**Problem requirements**:
All of the records below need to be returned exactly.

::: Input data :::

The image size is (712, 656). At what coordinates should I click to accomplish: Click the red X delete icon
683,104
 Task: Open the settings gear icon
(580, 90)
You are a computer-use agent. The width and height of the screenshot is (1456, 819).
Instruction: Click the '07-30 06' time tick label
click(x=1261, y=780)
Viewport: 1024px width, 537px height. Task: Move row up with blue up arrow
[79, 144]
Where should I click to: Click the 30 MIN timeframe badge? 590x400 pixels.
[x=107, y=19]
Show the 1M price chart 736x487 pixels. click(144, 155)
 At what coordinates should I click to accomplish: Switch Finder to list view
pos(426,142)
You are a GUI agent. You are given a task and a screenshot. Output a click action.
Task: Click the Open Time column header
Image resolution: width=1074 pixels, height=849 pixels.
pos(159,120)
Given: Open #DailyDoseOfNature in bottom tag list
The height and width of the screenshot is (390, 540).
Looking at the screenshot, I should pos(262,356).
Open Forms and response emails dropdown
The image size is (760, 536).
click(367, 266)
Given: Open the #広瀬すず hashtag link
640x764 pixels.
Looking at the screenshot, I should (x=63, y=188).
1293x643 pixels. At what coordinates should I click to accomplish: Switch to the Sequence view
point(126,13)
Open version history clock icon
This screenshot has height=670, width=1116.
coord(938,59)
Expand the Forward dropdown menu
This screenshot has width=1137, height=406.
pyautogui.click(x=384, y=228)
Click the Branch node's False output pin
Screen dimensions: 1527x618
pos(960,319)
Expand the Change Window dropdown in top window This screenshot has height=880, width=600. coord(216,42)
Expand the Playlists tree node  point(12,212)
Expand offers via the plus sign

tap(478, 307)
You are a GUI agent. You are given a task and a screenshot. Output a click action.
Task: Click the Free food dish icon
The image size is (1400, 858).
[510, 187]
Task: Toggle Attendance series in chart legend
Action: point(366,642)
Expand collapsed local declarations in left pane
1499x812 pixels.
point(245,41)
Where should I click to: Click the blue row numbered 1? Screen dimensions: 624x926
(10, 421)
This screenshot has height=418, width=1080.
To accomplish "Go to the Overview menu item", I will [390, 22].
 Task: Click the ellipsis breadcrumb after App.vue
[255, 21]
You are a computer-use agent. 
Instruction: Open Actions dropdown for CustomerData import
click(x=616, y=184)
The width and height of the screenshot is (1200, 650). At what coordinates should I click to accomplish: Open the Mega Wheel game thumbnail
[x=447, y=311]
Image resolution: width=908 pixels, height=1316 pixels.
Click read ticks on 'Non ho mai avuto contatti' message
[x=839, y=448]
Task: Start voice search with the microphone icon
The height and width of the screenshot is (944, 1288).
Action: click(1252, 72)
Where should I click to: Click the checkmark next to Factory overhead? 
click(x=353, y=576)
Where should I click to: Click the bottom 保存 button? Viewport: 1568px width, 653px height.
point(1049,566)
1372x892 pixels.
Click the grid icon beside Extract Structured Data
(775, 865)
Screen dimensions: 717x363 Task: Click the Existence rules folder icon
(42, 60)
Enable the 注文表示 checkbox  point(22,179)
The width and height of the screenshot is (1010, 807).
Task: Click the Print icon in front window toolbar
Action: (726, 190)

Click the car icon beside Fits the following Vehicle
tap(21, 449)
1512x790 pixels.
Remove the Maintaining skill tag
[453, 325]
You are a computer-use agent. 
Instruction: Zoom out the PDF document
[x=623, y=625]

:::

**Answer space**:
The image size is (712, 656). At what coordinates should I click to accomplish: Click the red X delete icon
683,104
 Task: Open the settings gear icon
(580, 90)
You are a computer-use agent. The width and height of the screenshot is (1456, 819).
Instruction: Click the '07-30 06' time tick label
click(x=1261, y=780)
Viewport: 1024px width, 537px height. Task: Move row up with blue up arrow
[79, 144]
Where should I click to: Click the 30 MIN timeframe badge? 590x400 pixels.
[x=107, y=19]
Show the 1M price chart 736x487 pixels. click(144, 155)
 At what coordinates should I click to accomplish: Switch Finder to list view
pos(426,142)
You are a GUI agent. You are given a task and a screenshot. Output a click action.
Task: Click the Open Time column header
Image resolution: width=1074 pixels, height=849 pixels.
pos(159,120)
Given: Open #DailyDoseOfNature in bottom tag list
The height and width of the screenshot is (390, 540).
Looking at the screenshot, I should pos(262,356).
Open Forms and response emails dropdown
The image size is (760, 536).
click(367, 266)
Given: Open the #広瀬すず hashtag link
640x764 pixels.
Looking at the screenshot, I should (x=63, y=188).
1293x643 pixels. At what coordinates should I click to accomplish: Switch to the Sequence view
point(126,13)
Open version history clock icon
This screenshot has height=670, width=1116.
coord(938,59)
Expand the Forward dropdown menu
This screenshot has width=1137, height=406.
pyautogui.click(x=384, y=228)
Click the Branch node's False output pin
Screen dimensions: 1527x618
pos(960,319)
Expand the Change Window dropdown in top window This screenshot has height=880, width=600. coord(216,42)
Expand the Playlists tree node  point(12,212)
Expand offers via the plus sign

tap(478, 307)
You are a GUI agent. You are given a task and a screenshot. Output a click action.
Task: Click the Free food dish icon
The image size is (1400, 858).
[510, 187]
Task: Toggle Attendance series in chart legend
Action: point(366,642)
Expand collapsed local declarations in left pane
1499x812 pixels.
point(245,41)
Where should I click to: Click the blue row numbered 1? Screen dimensions: 624x926
(10, 421)
This screenshot has height=418, width=1080.
To accomplish "Go to the Overview menu item", I will [390, 22].
 Task: Click the ellipsis breadcrumb after App.vue
[255, 21]
You are a computer-use agent. 
Instruction: Open Actions dropdown for CustomerData import
click(x=616, y=184)
The width and height of the screenshot is (1200, 650). At what coordinates should I click to accomplish: Open the Mega Wheel game thumbnail
[x=447, y=311]
Image resolution: width=908 pixels, height=1316 pixels.
Click read ticks on 'Non ho mai avuto contatti' message
[x=839, y=448]
Task: Start voice search with the microphone icon
The height and width of the screenshot is (944, 1288).
Action: click(1252, 72)
Where should I click to: Click the checkmark next to Factory overhead? 
click(x=353, y=576)
Where should I click to: Click the bottom 保存 button? Viewport: 1568px width, 653px height.
point(1049,566)
1372x892 pixels.
Click the grid icon beside Extract Structured Data
(775, 865)
Screen dimensions: 717x363 Task: Click the Existence rules folder icon
(42, 60)
Enable the 注文表示 checkbox  point(22,179)
The width and height of the screenshot is (1010, 807).
Task: Click the Print icon in front window toolbar
Action: (726, 190)

Click the car icon beside Fits the following Vehicle
tap(21, 449)
1512x790 pixels.
Remove the Maintaining skill tag
[453, 325]
You are a computer-use agent. 
Instruction: Zoom out the PDF document
[x=623, y=625]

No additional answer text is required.